On the reclamation of the word “slut”

What is revolutionary in one time and place can become reactionary in another. 100 years ago suffragettes engaged in protests, civil disobedience, and even arson in their struggles to win the vote. Today the only people who talk about women having the vote are anti-feminists who are trying to make a case that there is no longer any discrimination against women in our society, and that the wage gap is down to personal choices and supposed biological differences. In the 70’s feminists fought for “No means no”. Today feminists are trying to bring the concept of active, enthusiastic consent into the mainstream, while “She didn’t say no, so it wasn’t rape” is the cry of many a rape apologist.

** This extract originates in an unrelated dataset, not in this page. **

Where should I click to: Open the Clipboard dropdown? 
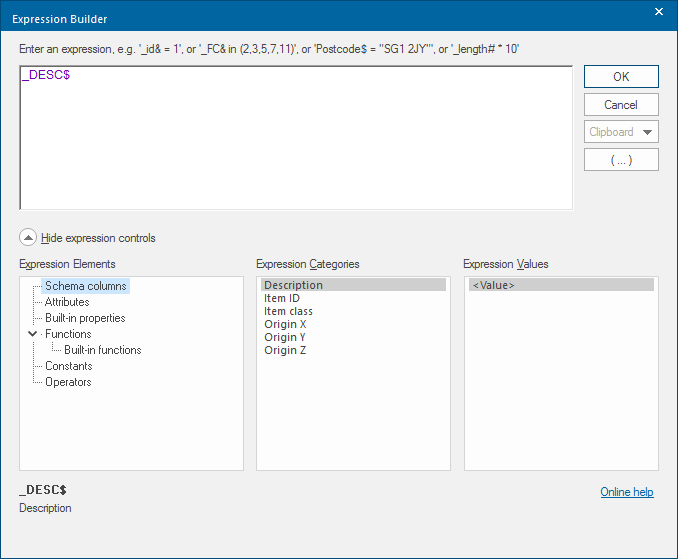[x=621, y=132]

It’s hard to think of a word with more hatred and social control packed into it than “slut”. This one little word makes every woman’s sexuality into a source of shame, invites society to scrutinize and judge all women, erases our sexual freedom, and excuses rape. The Toronto police officer who said “if women don’t want to get raped they shouldn’t dress like sluts” wasn’t using even a trace of irony, he wasn’t being “edgy”, he was just stating what he considered to be the common-sense truth. Women’s choice of clothing is constantly up for scrutiny, and any deviation from the norm will rightly be punished by rape, which will be considered to have been caused not by the rapist, but by the woman’s outfit choice. This is straight-up Patriarchal control of female sexuality.

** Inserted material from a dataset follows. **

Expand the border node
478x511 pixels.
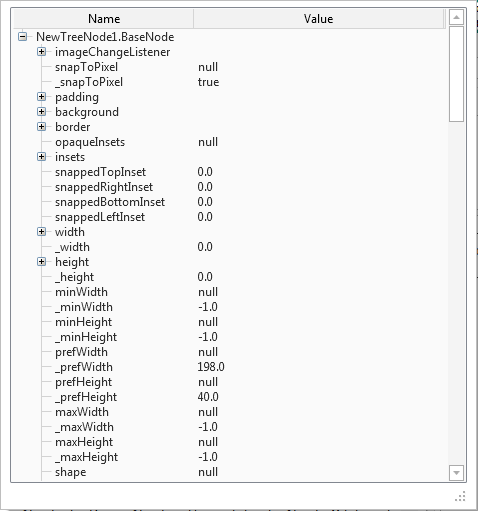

I’m ambivalent about Slutwalk. I agree with the critique that the word “slut” is irredeemable, and that it would be better to do away with it altogether, rather than inviting it to hang around with its inevitable stink of hatred, violence, and control. I’m really glad to hear some feminists making this critique.

But I also think you have to look at where you are. “We reject the social control and punishment of womens’ sexuality” doesn’t make a very catchy slogan, and most people wouldn’t understand it. Most people would agree that “slut” is a nasty word, but at the same time accept unquestioningly that women who are perceived to be sexual or to have many partners are looked down upon and treated with hatred. Rather than thinking that we should stop calling women “sluts” altogether, most people think that women should carefully keep their behaviour in line with society’s (constantly shifting) expectations of modesty in an effort to avoid being labeled as such.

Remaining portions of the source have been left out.